For many years, I've had this concept, or perhaps a hypothesis, that over the next few decades, the number of countries in the world will grow, while the number of living languages will shrink. This is because, for example, the world is becoming more globalized, and there's little need to speak smaller languages. They don't offer the usual financial or other advantages. World-famous novels aren't written in them, blockbuster movies aren't filmed in them, and groundbreaking scientific papers aren't published in them. And even if something like that happens on rare occasions, it's always translated.
But now, I'm starting to have doubts about this. If advancements in computer translation trigger a linguistic revolution, making all media, literature, and other information, whether spoken or written, accessible in a vast array of languages, and if it gradually becomes fairly easy to add more and more languages, dialects, and even slangs, then switching to some dominant, widely spoken language might actually become less strategically necessary. On the contrary, you could speak your native language, the one you've known since childhood, with the people around you physically, and everything else from the outside world would be available in that same language too.
If things head in this direction, we might see an explosion of new dialects and linguistic offshoots. If, instead of speaking in person, you constantly receive speech tailored specifically to you, translated into your preferred language and even fine-tuned to your personal tastes, then communication at the level of villages or neighborhoods might be more than enough for personal interaction, and beyond that, everyone's on equal footing.
Some social groups might quickly dive deep into their own slang, while others could start inventing new languages,artificial ones with enhanced linguistic possibilities. Radically reforming existing languages or creating entirely new ones from scratch wouldn't just be possible; it could even become accessible to small groups of people.
If this kind of multilingual explosion happens and then the system enabling all these automatic translations crashes—that would be the real fall of the "our" time's Tower of Babel. (In quotes, because it would still take a couple of generations.)

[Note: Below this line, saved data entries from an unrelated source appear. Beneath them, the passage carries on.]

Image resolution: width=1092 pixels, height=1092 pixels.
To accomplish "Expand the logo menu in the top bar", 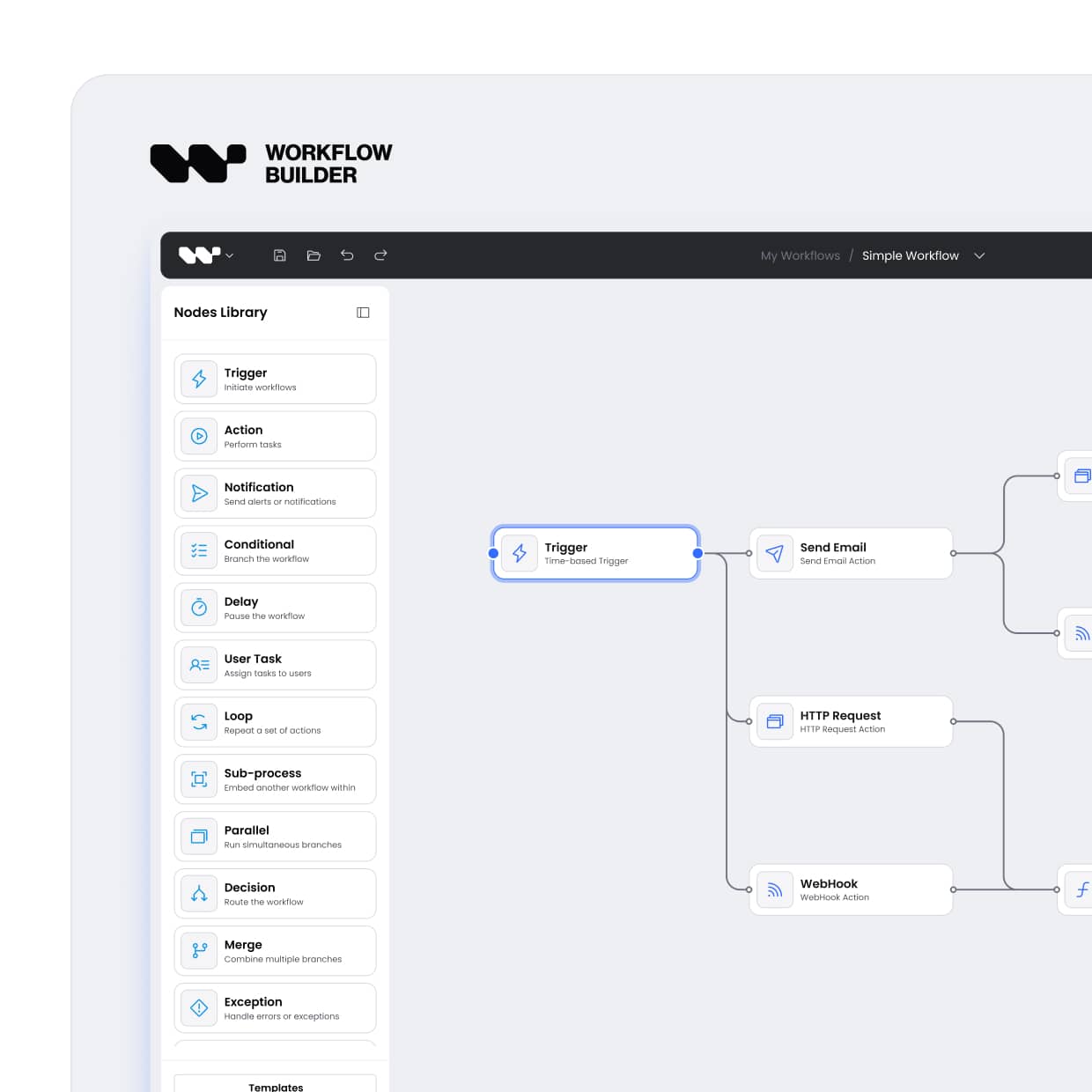I will (230, 255).
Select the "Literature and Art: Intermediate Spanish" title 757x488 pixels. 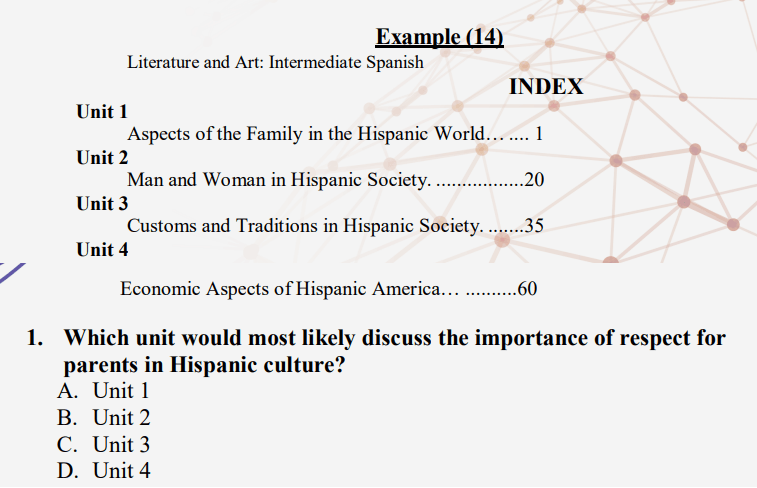[275, 62]
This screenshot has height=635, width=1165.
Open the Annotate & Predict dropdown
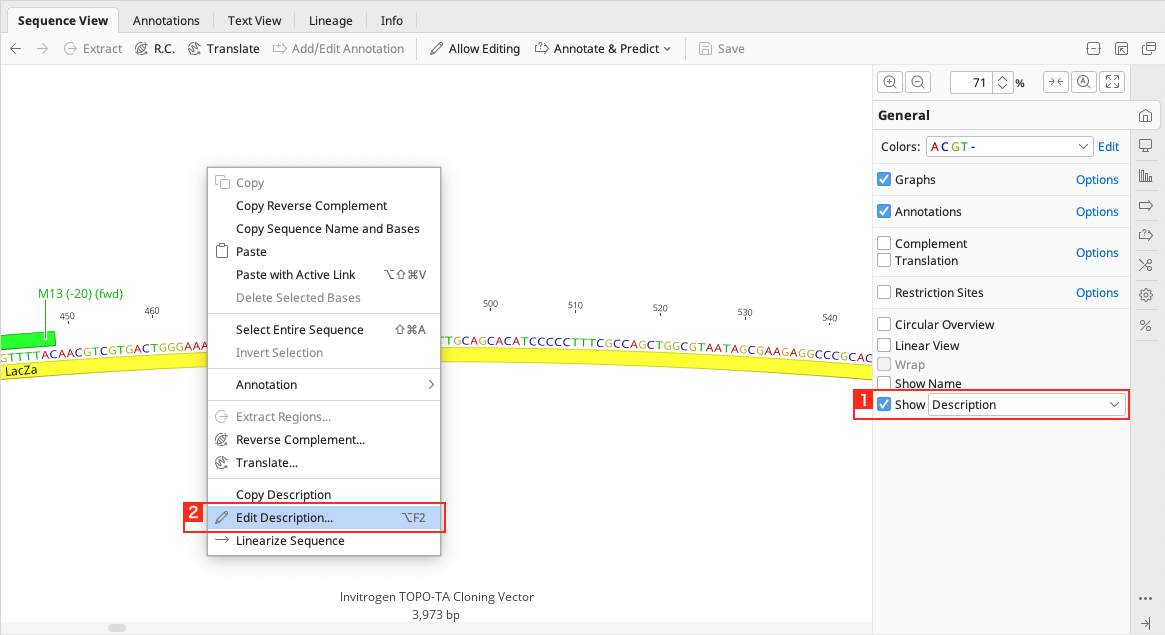604,49
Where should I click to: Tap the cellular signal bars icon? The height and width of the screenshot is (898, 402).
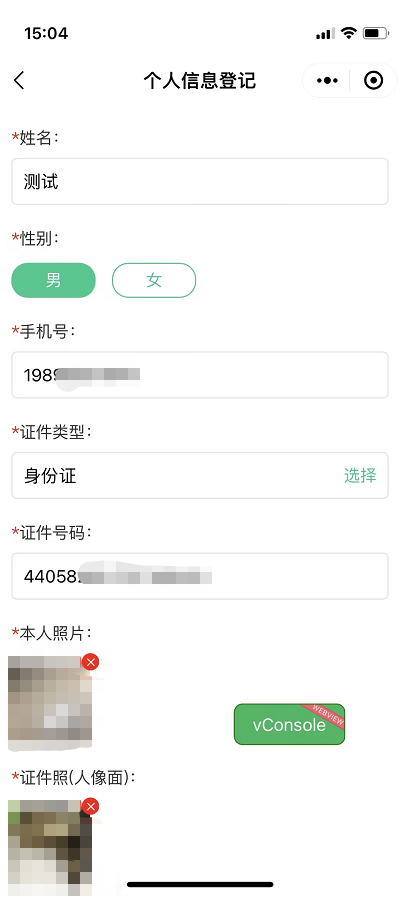325,34
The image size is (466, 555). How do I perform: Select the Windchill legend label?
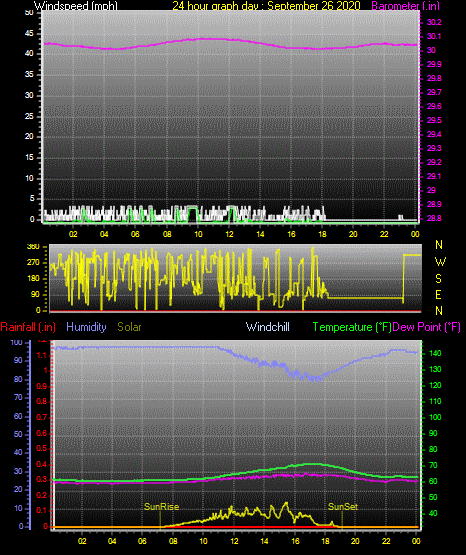coord(267,327)
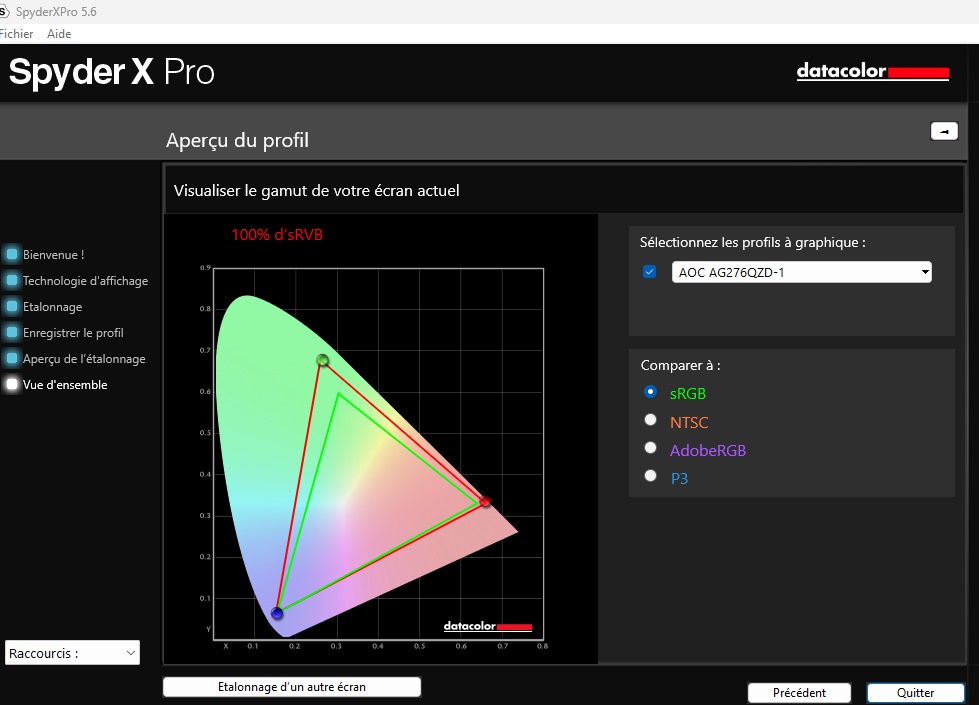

In the end, I believe both trends will coexist. Old languages will continue to vanish rapidly under the pressure of globalization, but translation technology will spark an explosion of new languages, most of which will be short-lived, such as digital slangs or niche dialects. A few, however, could be radically innovative, perhaps blending human and machine syntax or unifying diverse cultures in a hyper-connected world, offering greater precision and vibrancy while being simpler to learn and better structured for rapid processing. These languages, unimaginable today, would be tailored to future needs, such as AI collaboration or global governance, though their emergence may be limited by unequal access to technology. Still, I believe fewer languages would be beneficial. Fewer does not mean just one, but having hundreds or thousands of languages does not necessarily help humanity grow. Instead, fewer languages would create larger pools of speakers, fostering richer creative and educational material, better cross-country communication, and a larger body of easily accessible knowledge. Yet, no single language is perfect, so maintaining a small number of diverse languages would allow us to leverage the unique linguistic benefits and perspectives each brings.